My father was a brilliant man when it came to his work. After he retired, the company he worked for hired two engineers to take his place – and they still didn’t manage to do it. However, when it came to fixing a lamp in our living room, he ended up totally rewiring it. When it still didn’t work, I checked the condition of the light bulb socket and discovered it was extremely dirty. After some quick cleaning with some cotton swabs and rubbing alcohol, it worked fine. My mother’s response to the situation was to complain yet again about my father taking the long way around.

The problem was that my systems analyst father was too quick to leap to fixing something that wasn’t broken. He immediately assumed that something that needed minor repairs really needed a complete overhaul. I was reminded of this when Bush introduced NCLB, and am drawn to this story again with Obama’s plans for health care reform.

Both the Obama administration and the special interest groups today are buffaloing the public. One is acting like my father, seeking the hardest – and probably most expensive – route to solve a problem. The other is like my mother, failing to admit that there’s a problem at all. The best result as I can see it would be for the public to try to find the middle ground. Instead of blindly reacting to either side, we need to examine the situation and speak out.
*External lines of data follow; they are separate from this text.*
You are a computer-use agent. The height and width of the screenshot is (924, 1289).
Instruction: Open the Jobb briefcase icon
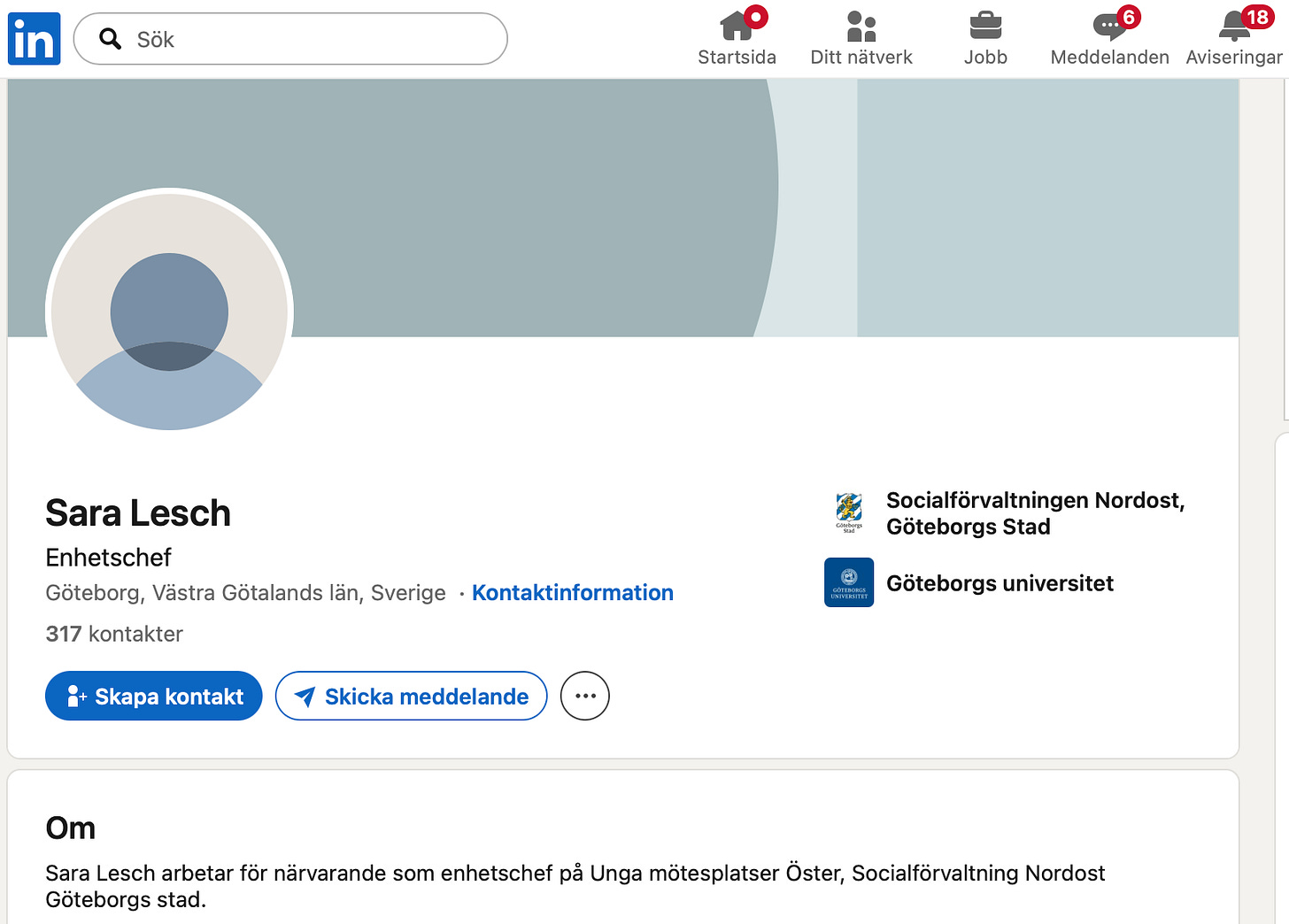(x=985, y=26)
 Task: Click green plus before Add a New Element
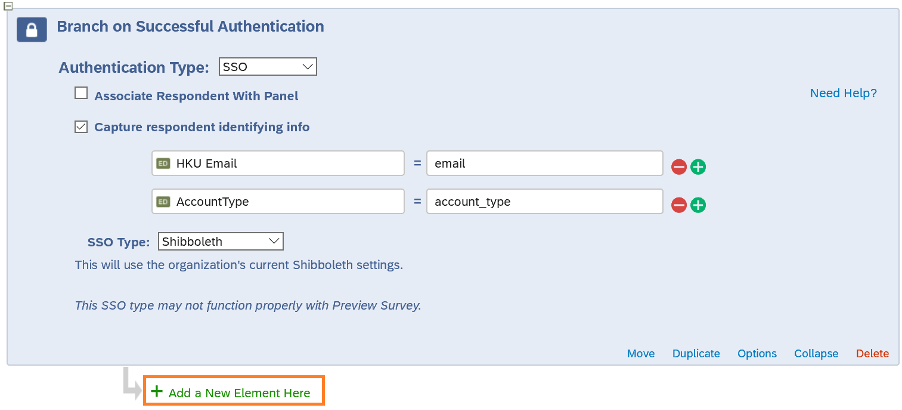tap(157, 392)
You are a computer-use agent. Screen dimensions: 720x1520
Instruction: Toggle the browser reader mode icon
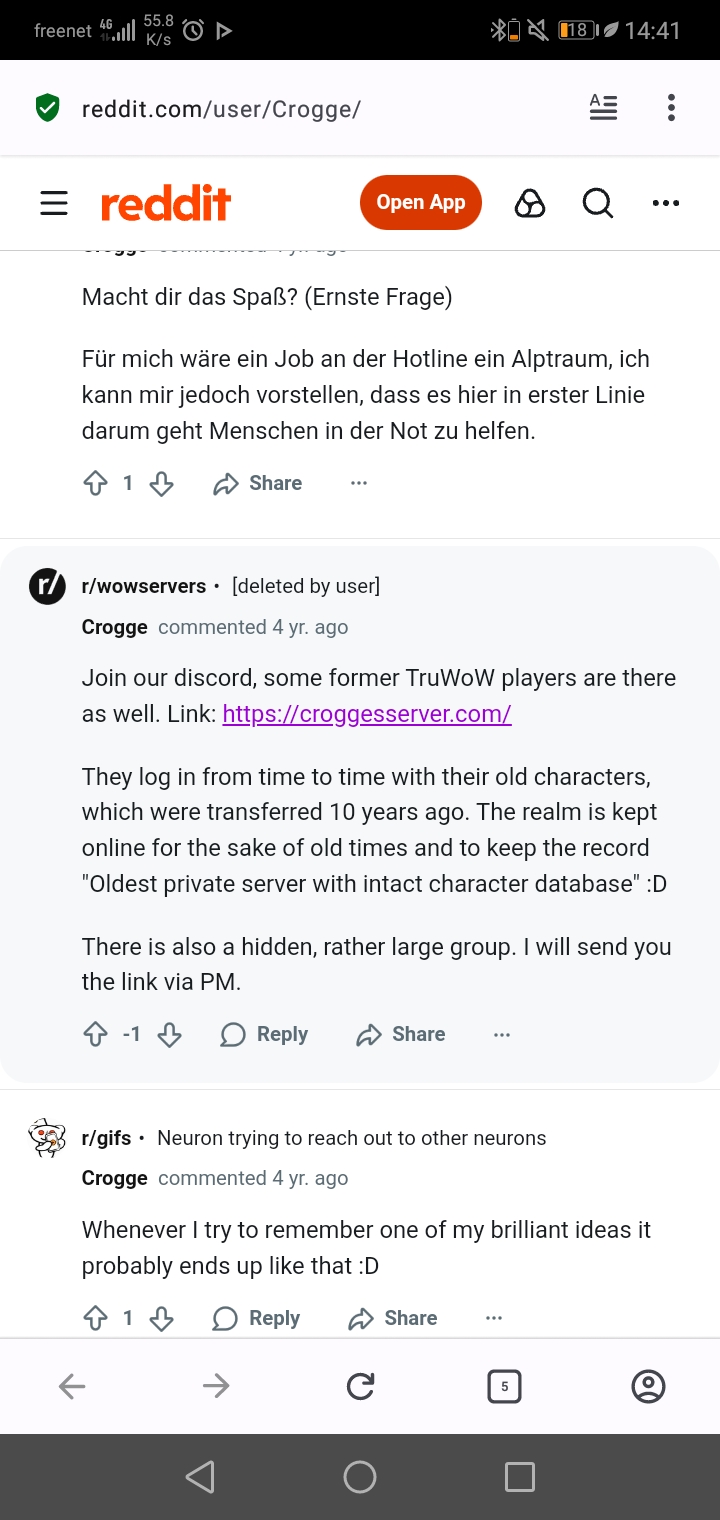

Insurance rates are too high, and have been increasing far beyond the wage increases of the public. The root of this problem is in the structure of the insurance industry. Considering health insurance as a profit-making business is the problem. Profits should be the last concern of any company that provides the means for the public to obtain health care.

Health care facilities seeking to make a profit are also a problem. Breaking even should be the goal. Our current economic situation is proof that the pursuit of the almighty dollar with no concern for the future is a recipe for disaster. This is particularly true in health care.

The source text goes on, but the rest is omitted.